Anything is possible, but also everything is different for every human all of the time. I don’t know what too attached means to you, but chances are if you’re feeling like you’ve lost a part of yourself, you probably have.

I always suggest making time for yourself REGARDLESS OF HOW YOU FEEL. I know in the beginning it’s all boo all the time, but you can’t do that forever or you’ll completely lose yourself and you’ll blame your booboobear (subconsciously, of course).

You can be as attached or involved as you wanna be as long as you take some time for you. Just a few hours a day or a couple days a week or whatever, get back in touch with your emotions and what not, you know? Humans are soooo difficult, we have to work super hard to understand ourselves, why we do what we do, why we are who we are, why we react the way we react, etc. We are always changing and we have to take that time to grow and understand ourselves. WHICH YOU CAN DO IN A RELATIONSHIP if you take the time to actually do it. So, TAKE THE TIME OR I’LL FIGHT YOU.

Required actions:
1. List every multi-word phrase that the passage on attachment writes entirely in capital letters.
2. Answer these questions from the passage on attachment:
(a) What does the writer always suggest?
(b) Whom does the writer say you will blame if you completely lose yourself?
(c) According to the writer, what are we always doing?
3. Quote the passage on attachment, starting with "I always suggest" and going on through "(subconsciously, of course).".
The items have nothing to do with the passage on attachment or with anything asked here.

Provided records:
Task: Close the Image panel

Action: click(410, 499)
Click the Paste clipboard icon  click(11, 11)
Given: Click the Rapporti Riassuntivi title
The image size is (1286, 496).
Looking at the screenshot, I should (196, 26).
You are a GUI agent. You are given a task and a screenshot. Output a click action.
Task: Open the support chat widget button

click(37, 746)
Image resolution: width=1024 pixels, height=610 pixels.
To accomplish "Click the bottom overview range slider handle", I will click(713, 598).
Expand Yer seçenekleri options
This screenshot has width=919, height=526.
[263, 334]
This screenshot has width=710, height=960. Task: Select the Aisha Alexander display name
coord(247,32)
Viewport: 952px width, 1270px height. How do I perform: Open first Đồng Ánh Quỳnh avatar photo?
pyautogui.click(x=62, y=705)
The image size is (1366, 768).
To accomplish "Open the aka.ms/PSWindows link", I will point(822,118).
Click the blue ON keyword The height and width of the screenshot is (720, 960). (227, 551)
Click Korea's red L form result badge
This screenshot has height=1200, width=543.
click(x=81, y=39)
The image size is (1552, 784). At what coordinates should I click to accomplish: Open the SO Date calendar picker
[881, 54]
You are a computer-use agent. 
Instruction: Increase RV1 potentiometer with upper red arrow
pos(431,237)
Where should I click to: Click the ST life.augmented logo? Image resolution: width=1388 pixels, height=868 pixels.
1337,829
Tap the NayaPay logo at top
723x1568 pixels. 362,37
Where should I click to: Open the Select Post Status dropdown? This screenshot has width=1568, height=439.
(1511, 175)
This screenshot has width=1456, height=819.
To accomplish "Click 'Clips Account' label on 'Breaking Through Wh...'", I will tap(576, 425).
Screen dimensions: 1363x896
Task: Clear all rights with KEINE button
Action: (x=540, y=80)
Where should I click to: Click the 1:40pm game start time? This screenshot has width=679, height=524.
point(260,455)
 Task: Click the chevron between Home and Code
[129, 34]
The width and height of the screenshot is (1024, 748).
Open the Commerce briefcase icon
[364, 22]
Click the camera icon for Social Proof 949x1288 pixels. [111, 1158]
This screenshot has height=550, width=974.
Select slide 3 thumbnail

Outputs for the tasks:
1.
REGARDLESS OF HOW YOU FEEL
WHICH YOU CAN DO IN A RELATIONSHIP
TAKE THE TIME OR I’LL FIGHT YOU

2.
(a) Making time for yourself regardless of how you feel.
(b) Your booboobear, subconsciously.
(c) Changing.

3.
I always suggest making time for yourself REGARDLESS OF HOW YOU FEEL. I know in the beginning it’s all boo all the time, but you can’t do that forever or you’ll completely lose yourself and you’ll blame your booboobear (subconsciously, of course).